IEEE Std 1302:1998 pdf free download

IEEE Std 1302:1998 pdf free download

IEEE Std 1302:1998 pdf free download.IEEE Guide for the Electromagnetic Characterization of Conductive Gaskets in the Frequency Range of DC to 18 GHz.
The aperture transmission measurement techniques provide results in decibels, which are very attractive to equipment and system designers who tend to visualize gasket performance in such temis. however, the field attenuation that is exhibited by a gasketed seam is strongly dependent upon the nature of the electromagnetic field on the illuminated side of the seani, and on the particular field coniponent thai is being measured on the “receive” side of the seam. The effects of the aperture that is used for measurements can overshadow the attenuation that is provided by the gasket alone. Hecause of the many factors that can affect measurement results, data taken under different test conditions can be markedly different. Furthermore, test results are hard to relate to the gasket’s intrinsic transfer impedance.

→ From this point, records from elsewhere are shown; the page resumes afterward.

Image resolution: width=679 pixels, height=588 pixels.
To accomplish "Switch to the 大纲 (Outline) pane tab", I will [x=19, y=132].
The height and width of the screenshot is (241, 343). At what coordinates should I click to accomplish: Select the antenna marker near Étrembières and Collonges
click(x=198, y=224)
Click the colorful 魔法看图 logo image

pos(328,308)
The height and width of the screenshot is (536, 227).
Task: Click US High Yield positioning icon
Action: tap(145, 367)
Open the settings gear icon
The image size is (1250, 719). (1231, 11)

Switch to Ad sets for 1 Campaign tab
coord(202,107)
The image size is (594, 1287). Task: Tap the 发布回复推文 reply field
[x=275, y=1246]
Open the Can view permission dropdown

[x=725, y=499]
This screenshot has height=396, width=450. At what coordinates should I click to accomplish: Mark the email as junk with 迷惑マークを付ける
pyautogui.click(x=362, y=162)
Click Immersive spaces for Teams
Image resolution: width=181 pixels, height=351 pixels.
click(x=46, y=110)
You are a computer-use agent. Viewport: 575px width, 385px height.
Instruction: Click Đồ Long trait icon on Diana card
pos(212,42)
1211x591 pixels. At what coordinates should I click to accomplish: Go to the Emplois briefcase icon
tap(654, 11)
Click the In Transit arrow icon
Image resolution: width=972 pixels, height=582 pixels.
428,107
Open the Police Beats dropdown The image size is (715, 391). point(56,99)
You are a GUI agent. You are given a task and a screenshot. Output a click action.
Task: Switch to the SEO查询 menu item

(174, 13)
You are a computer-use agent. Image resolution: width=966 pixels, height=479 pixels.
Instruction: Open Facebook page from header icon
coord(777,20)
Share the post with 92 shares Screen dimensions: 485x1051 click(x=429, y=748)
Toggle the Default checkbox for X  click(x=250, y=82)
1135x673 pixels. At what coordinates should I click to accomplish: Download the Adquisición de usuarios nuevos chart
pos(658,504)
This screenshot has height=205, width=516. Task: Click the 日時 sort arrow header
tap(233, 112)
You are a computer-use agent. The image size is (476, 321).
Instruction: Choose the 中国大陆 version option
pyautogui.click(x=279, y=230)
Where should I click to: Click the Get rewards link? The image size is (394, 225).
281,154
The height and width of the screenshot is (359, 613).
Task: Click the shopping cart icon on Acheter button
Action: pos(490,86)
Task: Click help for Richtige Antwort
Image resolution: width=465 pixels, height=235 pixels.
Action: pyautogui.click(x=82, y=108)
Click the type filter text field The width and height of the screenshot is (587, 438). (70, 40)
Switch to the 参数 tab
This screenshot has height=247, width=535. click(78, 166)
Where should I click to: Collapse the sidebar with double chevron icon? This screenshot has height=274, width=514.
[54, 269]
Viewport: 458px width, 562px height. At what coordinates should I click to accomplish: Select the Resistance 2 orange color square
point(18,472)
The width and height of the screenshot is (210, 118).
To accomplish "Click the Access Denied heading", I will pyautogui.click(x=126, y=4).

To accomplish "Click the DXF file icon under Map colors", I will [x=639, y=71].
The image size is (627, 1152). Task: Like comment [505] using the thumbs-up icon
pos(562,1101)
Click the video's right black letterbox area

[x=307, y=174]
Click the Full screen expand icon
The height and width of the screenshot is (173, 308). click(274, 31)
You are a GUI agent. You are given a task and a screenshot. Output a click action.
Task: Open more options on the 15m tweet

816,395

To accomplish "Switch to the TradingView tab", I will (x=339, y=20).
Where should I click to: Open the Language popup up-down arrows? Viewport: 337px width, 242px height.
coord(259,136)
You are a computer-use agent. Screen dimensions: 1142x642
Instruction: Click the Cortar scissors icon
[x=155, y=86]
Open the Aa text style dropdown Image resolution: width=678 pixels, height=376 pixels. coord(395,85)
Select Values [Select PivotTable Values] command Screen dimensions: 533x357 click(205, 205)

The standardized aperture transmission techniques measure the signal through the gasketed aperture at specific orientations and look angles. As noted above, however, the signal coupled through the gasket is strongly influenced by the measurement antenna locations relative to the aperture and by the surrounding enclosures. To fully characterize the coupling through the gasket, the illuminating antenna is often moved about, so as to expose the seam to various incident field conditions, and detailed field measurements over the hemispherical volume on the output side of the gasketed joint are made, Since each possible antenna pairing involves a measurement of the coupling with and without a gasket present, the level of effort required to perform the evaluation is high.
The effects of enclosure and fixture resonances must be recognized. Fixture resonances currently limit the transfer impedance technique to below about 2000 MHz. The chambers used with radiated techniques are resonant cavities. Once their longest dimension (typically the distance between diagonally opposite corners) reaches one-half wavelength, resonant modes exist from that frequency upward. Some of these resonances can be very sharp. Consequently, very small changes in antenna position inside the chamber can produce very large changes in the measured signal level. In addition, the size of the aperture influences the attenuation of the field that is coupled through it. If the aperture is significantly less than one wavelength, the attenuation through it is very high, and is inversely proportional to frequency. This attenuation limits the lowest frequencies that can be effectively measured.